In the second inning, on Ben Zobrist's bunt with runners on first and third, he threw to second in hopes of turning a double play. Instead, the throw pulled shortstop Adeiny Hechavarria off the bag. Brantly was charged with an error on the throw, and with two outs, Kelly Johnson belted a three-run homer.
Tampa Bay scored six runs in the second inning off starter Jose Fernandez, but only three were earned.

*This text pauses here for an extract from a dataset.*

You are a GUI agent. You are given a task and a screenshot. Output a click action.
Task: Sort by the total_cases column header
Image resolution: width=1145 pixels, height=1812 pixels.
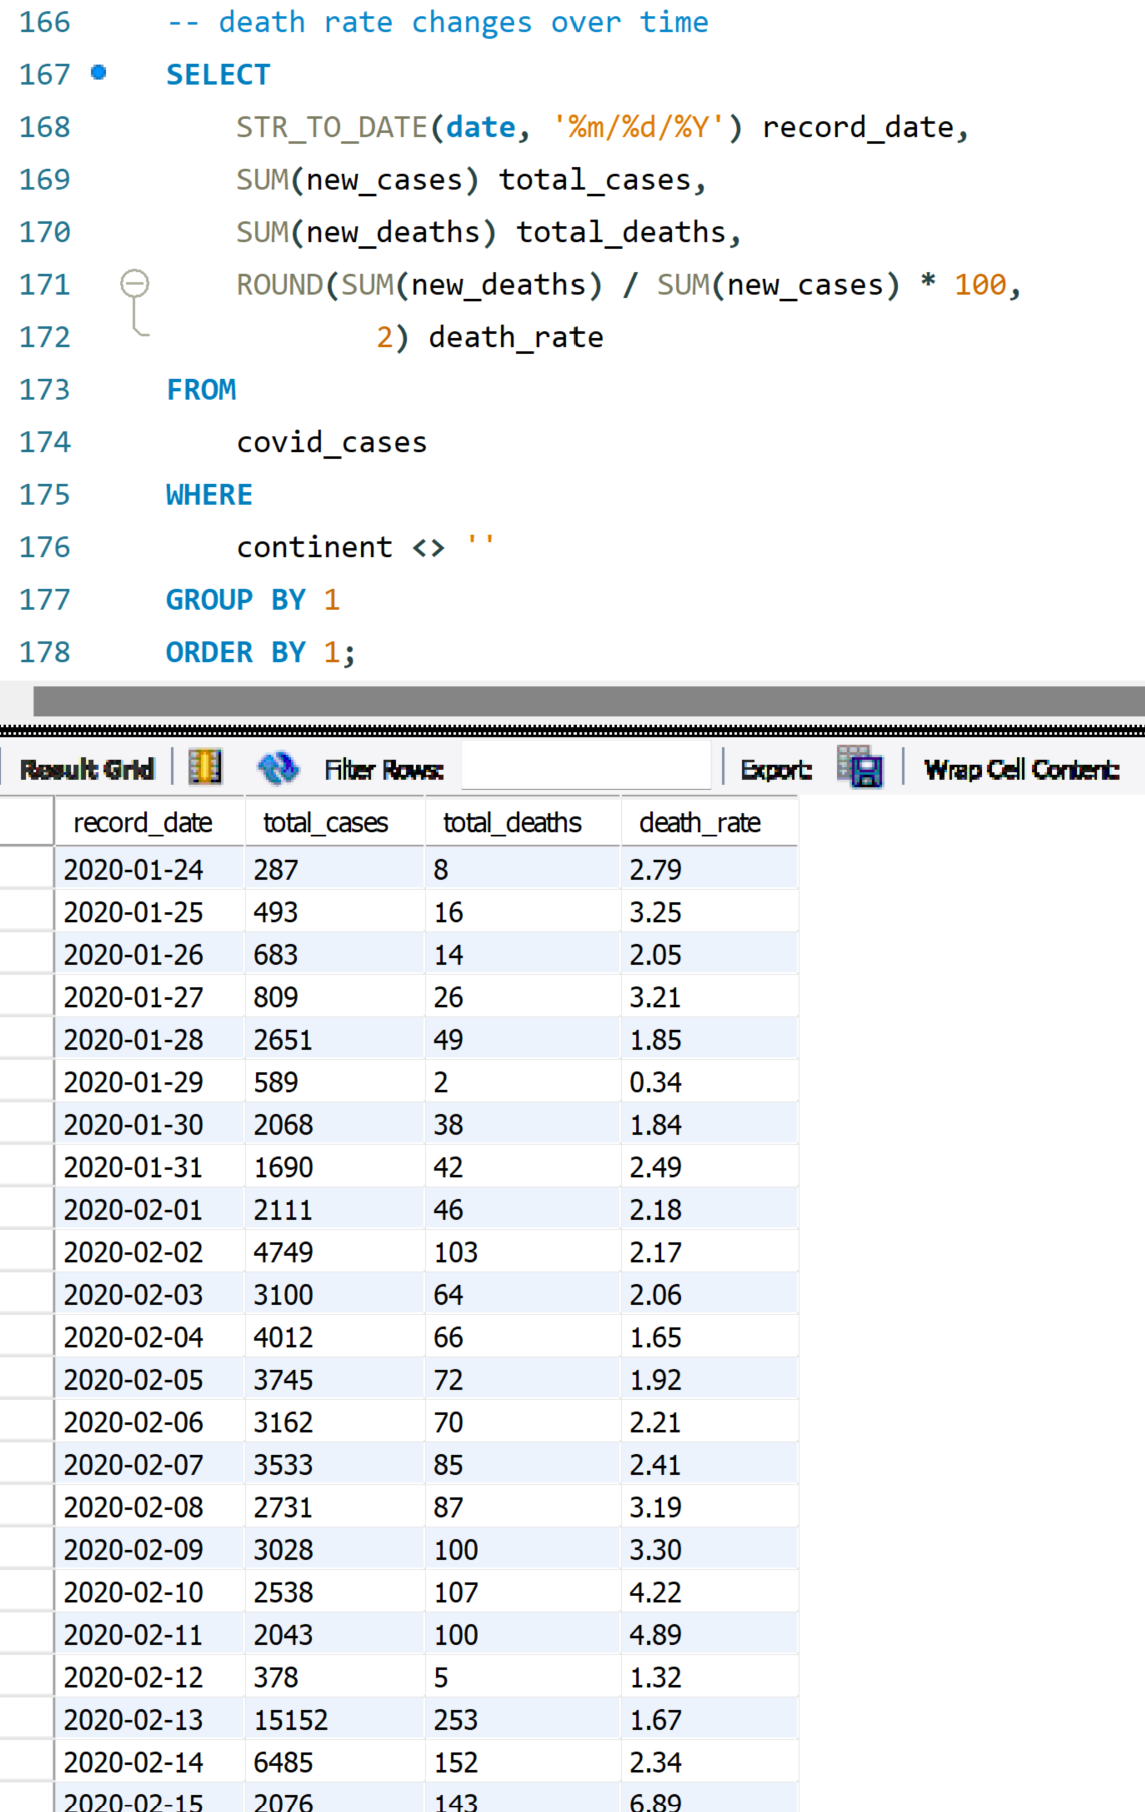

Another play Brantly was upset at himself came in the sixth inning when Dan Jennings was intentionally walking Evan Longoria. Johnson was on second base, and he noticed Jennings wasn't paying attention to him. So he stole third base during an intentional walk.
Brantly saw Johnson inching closer to third. While Jennings should have checked the runner better, Brantly said he should have called time to remind the pitcher to freeze the runner.
"It just gives you new things to anticipate that you should have anticipated before," Brantly said. "You learn from it. You don't forget things like that. That's embarrassing. For me, as a catcher, who gets to see the field, I don't have my back turned to runners. It's embarrassing for me to let that happen."
Regarding the bunt play, Brantly said: "It's a judgment call. I think the obvious judgment call is when you look at a guy at third base, you're not going to have time to turn the double play. I should have taken the sure out at first base after looking the guy back at third. But I made a decision, and I went for it. You've got to learn from your experiences."
Like many of the Marlins, Brantly is gaining valuable experience at an early age. He's 23, and he has 59 big league starts under his belt, including 31 this season.
"New situations happen all the time," Brantly said.
• Logan Morrison has joined Double-A Jacksonville for the second leg of his rehab assignment. The first baseman, on the 60-day disabled list since the season started, began his rehab stint at Class A Jupiter. The 25-year-old is recovering from right knee surgery.
• Donovan Solano (left intercostal strain) is doing baseball activities in Jupiter, and he could begin his rehab assignment within a few days.
• Joe Mahoney (right hamstring strain) is close to resuming his rehab assignment with the Hammerheads.
• Giancarlo Stanton (strained right hamstring) is expected to be out at least a few more weeks.